## Work instructions
Render the item lines from the one containing "Viewport: 1300px width, 721px height." through the one containing "(x=237, y=428)" as a numbered list, omitting blank lines and pictures.

(Records from a collection)
==========

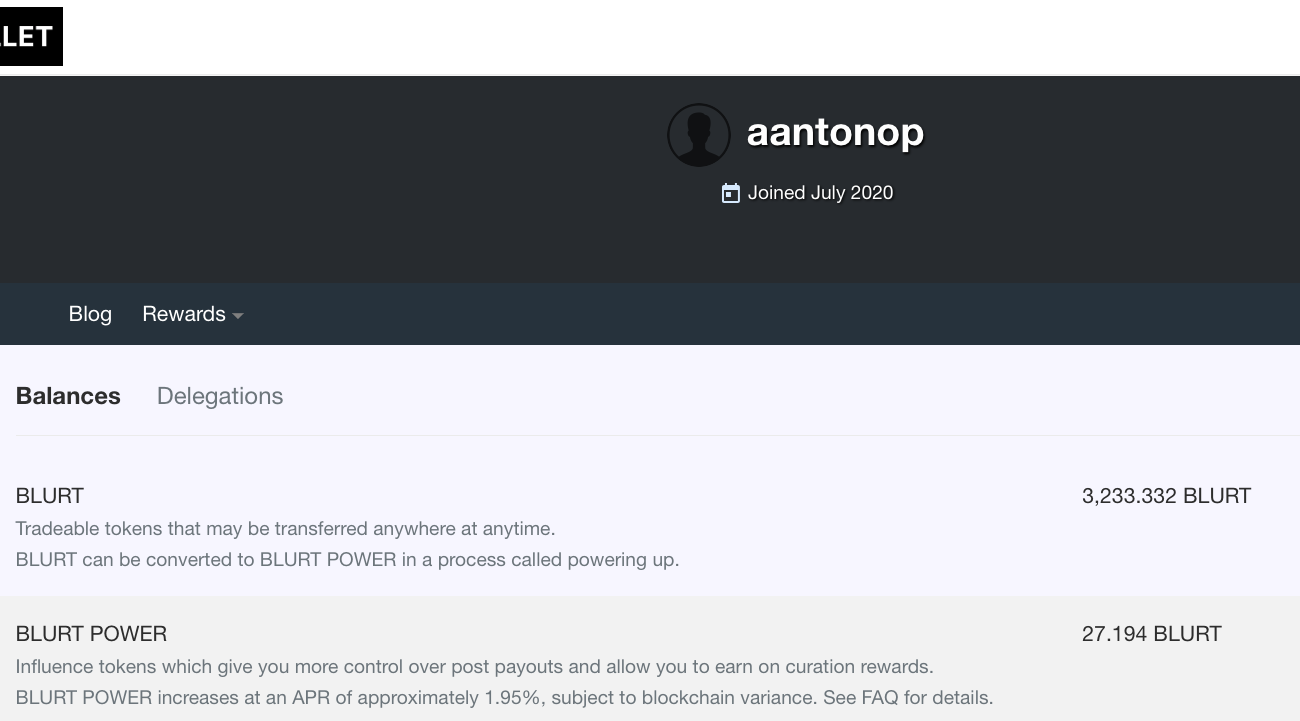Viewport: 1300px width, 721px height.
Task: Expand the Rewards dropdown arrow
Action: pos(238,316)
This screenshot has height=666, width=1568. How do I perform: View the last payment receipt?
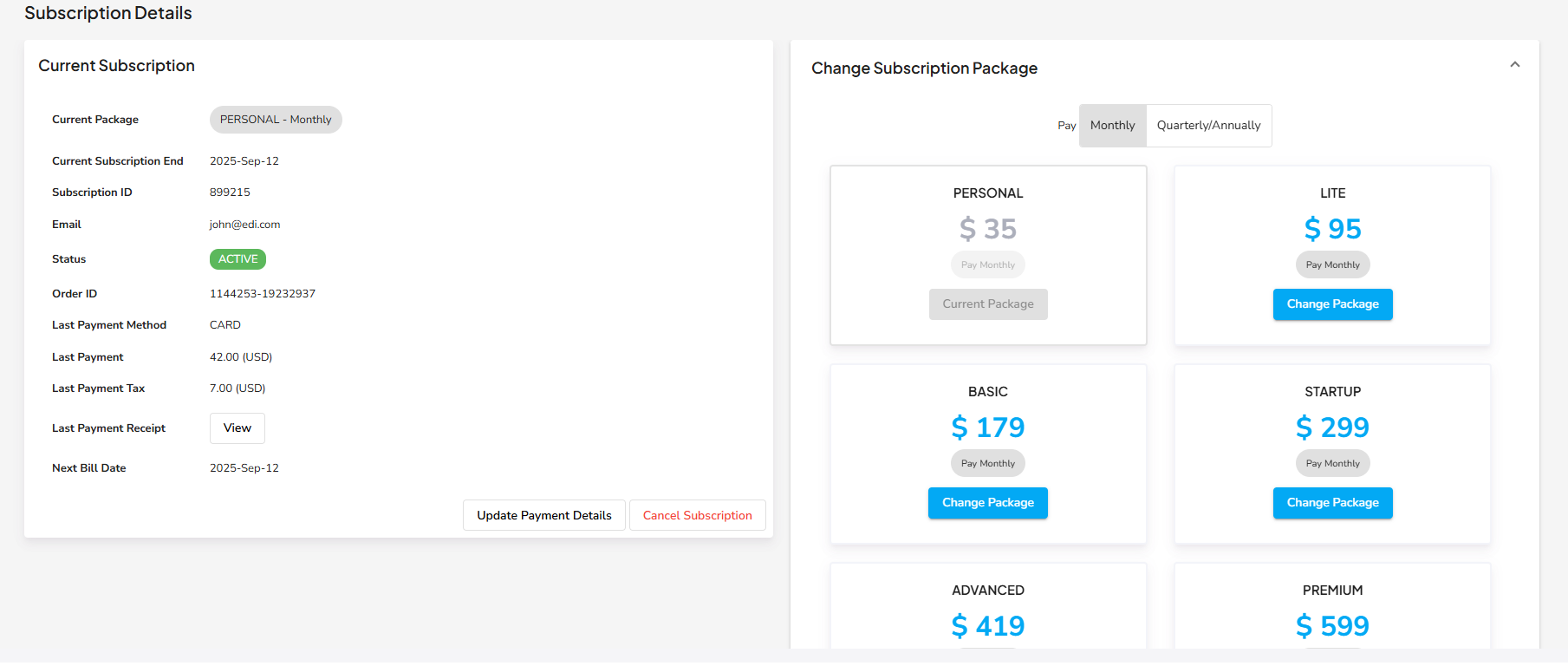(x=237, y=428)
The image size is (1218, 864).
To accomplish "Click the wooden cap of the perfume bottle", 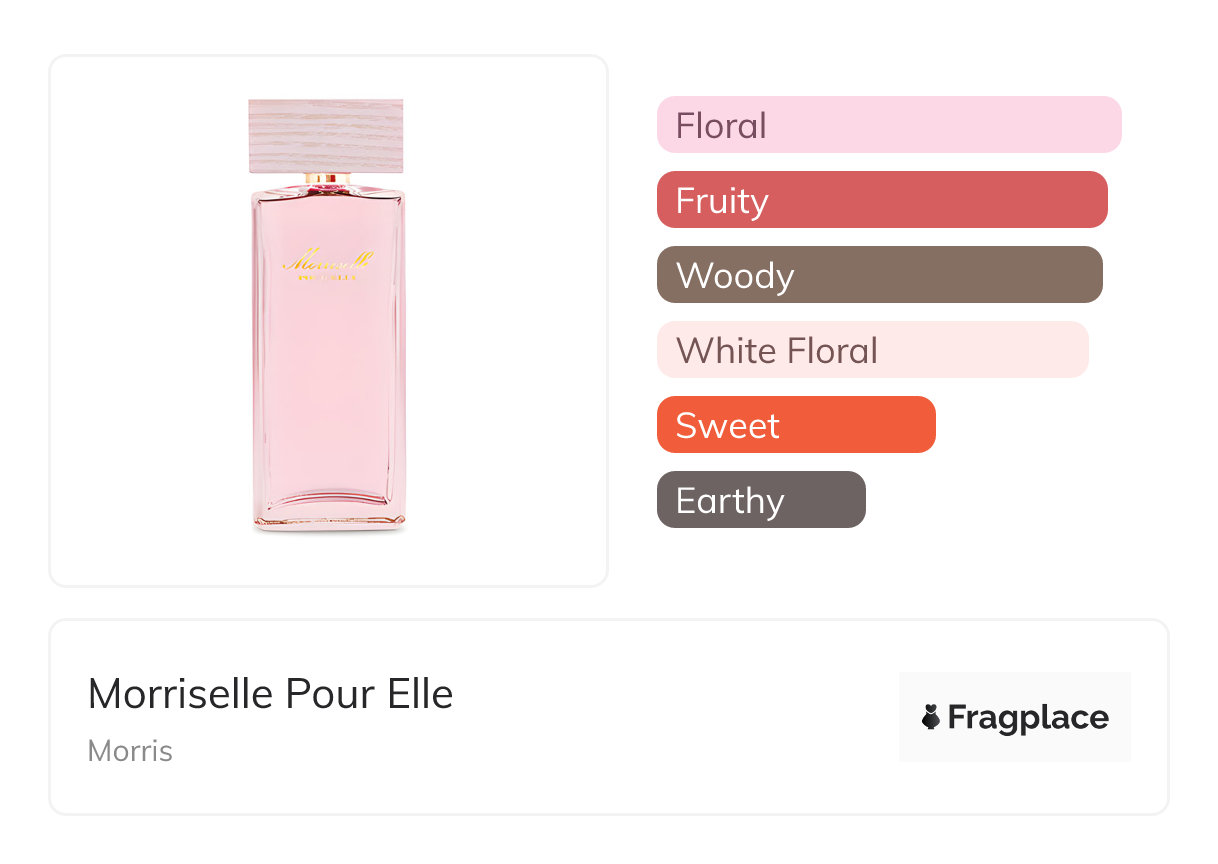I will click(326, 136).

==========

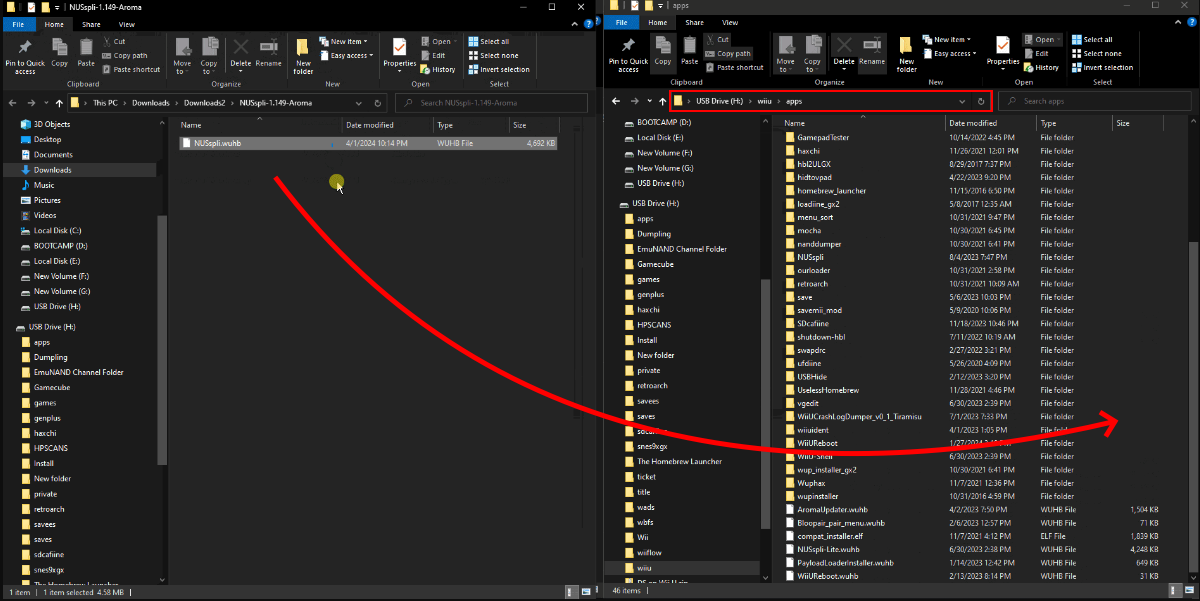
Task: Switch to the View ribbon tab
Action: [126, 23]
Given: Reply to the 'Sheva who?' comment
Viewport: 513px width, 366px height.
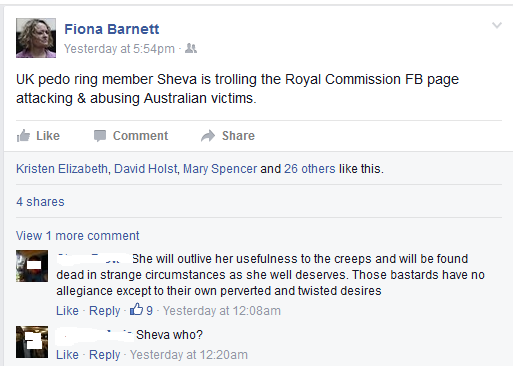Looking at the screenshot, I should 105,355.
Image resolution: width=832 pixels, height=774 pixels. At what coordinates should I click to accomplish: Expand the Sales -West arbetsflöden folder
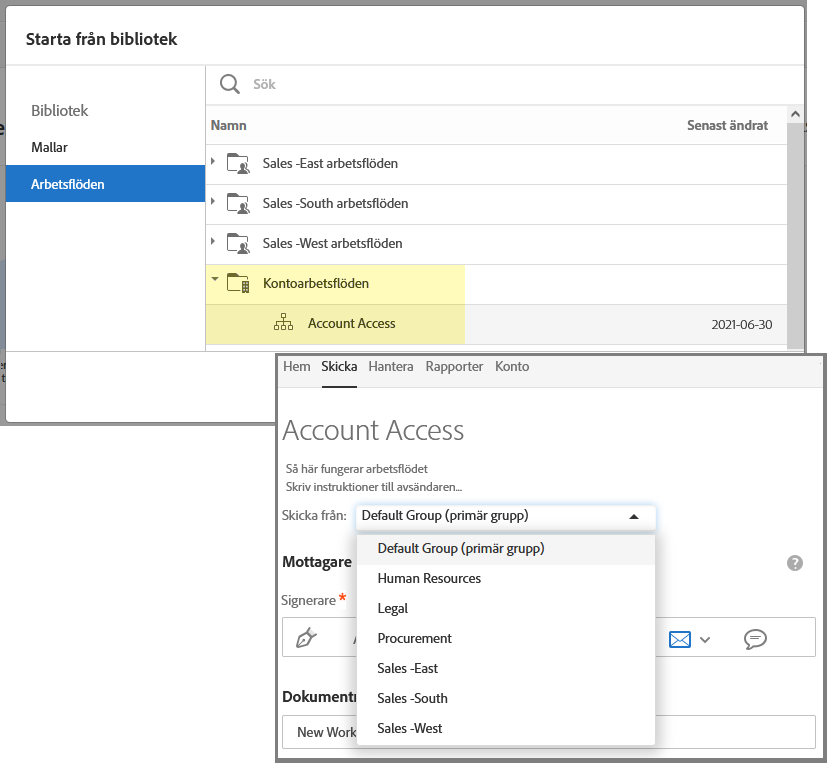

==========

## Exercise response
1. Viewport: 1300px width, 721px height.
2. Task: Expand the Rewards dropdown arrow
3. Action: pos(238,316)
4. This screenshot has height=666, width=1568. How do I perform: View the last payment receipt?
5. (x=237, y=428)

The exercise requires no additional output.